GQ5-Progesterone Interaction, Molecular Docking, and Binding Affinity Determination

The binding affinity of the aptamer toward progesterone was estimated by microscale thermophoresis (MST) by following the methods mentioned elsewhere.19 Briefly, varying concentrations (1:2 serial dilution) of progesterone were added to the aptamer (10 nM; 5′ Cy5 labeled) in MST buffer and loaded in 16 MST grade capillaries. The fluorescence signal of the aptamer–progesterone complex was normalized with an unbound fraction and used to estimate the binding affinity (KD). The change in fluorescence intensity was plotted as a nonlinear regression curve. To test the selectivity of the aptamer, the same experiment was performed with homologous molecules such as β-estradiol, norethisterone, and ampicillin. The molecular interaction between the aptamer and progesterone was studied by CD spectroscopy and molecular docking (Supporting Information Section S4).

Fabrication of the Impedimetric Aptasensor for Detection of Progesterone

Electrochemical impedance spectroscopy (EIS) was performed using a potentiostat three-electrode system to develop progesterone aptasensor following the methodologies described by Zhang et al. (2018)20 with certain modifications. The 5 mM K3Fe(CN)6 and 25 mM KNO3 electrolytic solution was applied as redox reporters to measure the electrochemical signal at the electrode surface.
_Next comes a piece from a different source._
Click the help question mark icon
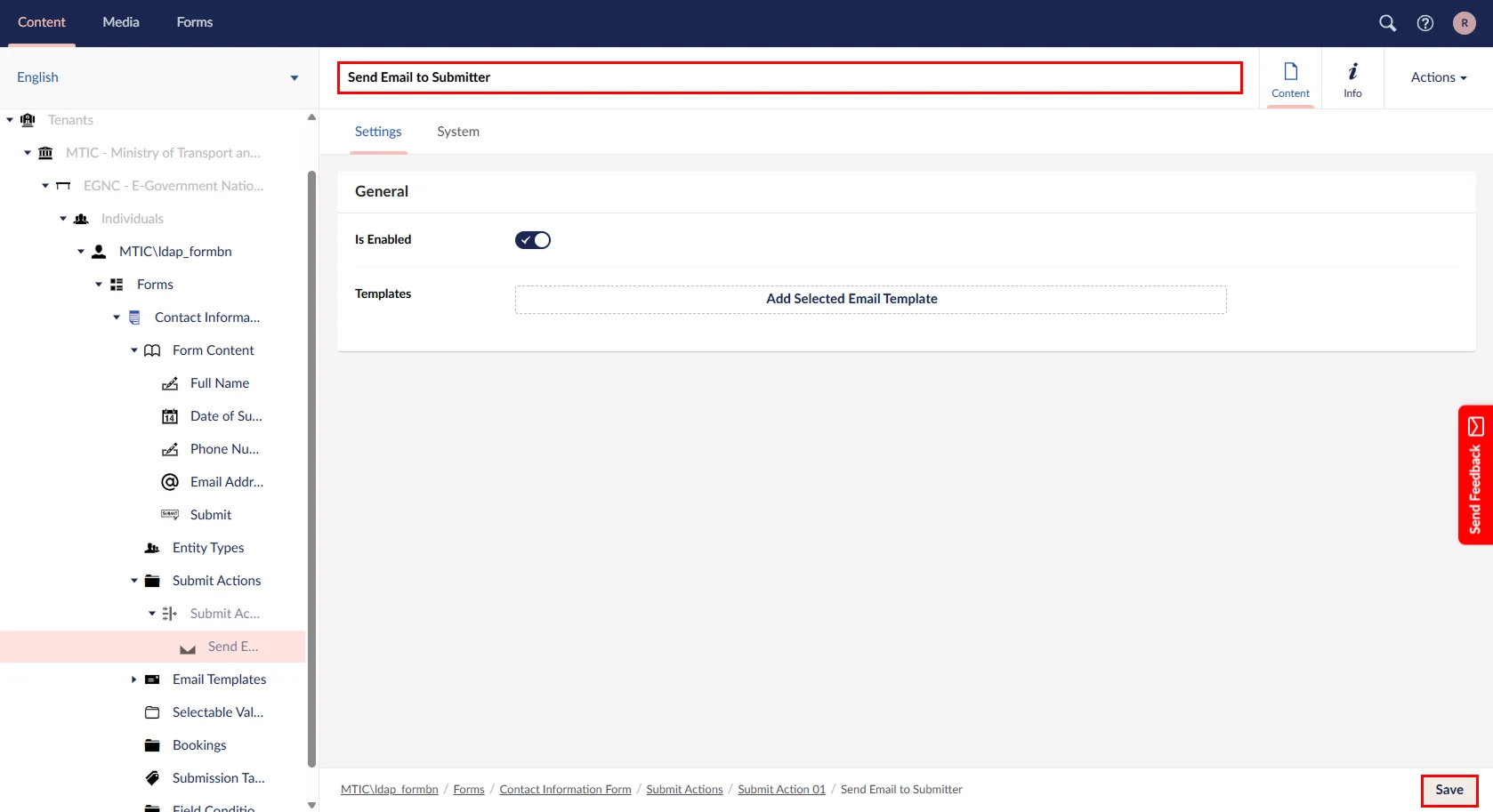The height and width of the screenshot is (812, 1493). [x=1425, y=23]
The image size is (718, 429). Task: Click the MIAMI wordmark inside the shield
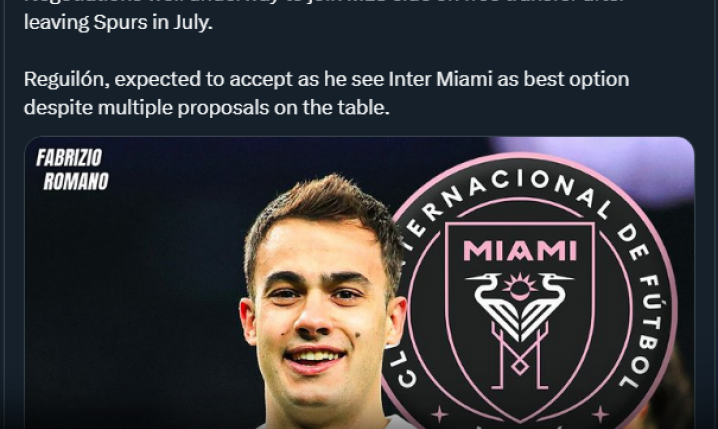click(x=519, y=250)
For EIS, each measurement was swept from 10 kHz to 0.1 Hz at a bias potential of 0.3 V with an alternating potential of 10 mV. The parameters in the equivalent circuit such as electrolyte resistance (Re), charge-transfer resistance (Rct), and constant phase element were determined from the model circuit using the software PSTrace 5.9.

The optimum aptamer coating concentration, coating time, and the time required for aptamer–target binding were analyzed by recording the impedance signal. The specificity of the electrochemical progesterone sensor was analyzed in a buffer spiked with progesterone, norethisterone, ampicillin, and estradiol. The measurement of impedance at varying progesterone concentrations in spiked buffer, milk, and serum was used to estimate the limit of detection (LOD) for the aptasensor. From the Nyquist plot, the Rct of each sample was calculated by using the equation [Rct = (RR0)/R0], where R is the impedance at each concentration of progesterone, while R0 is the impedance of the blank. The Rct values for each concentration of progesterone were fitted into a linear regression plot to calculate the LOD using the equation [LOD = (3 × SD)/slope of blank].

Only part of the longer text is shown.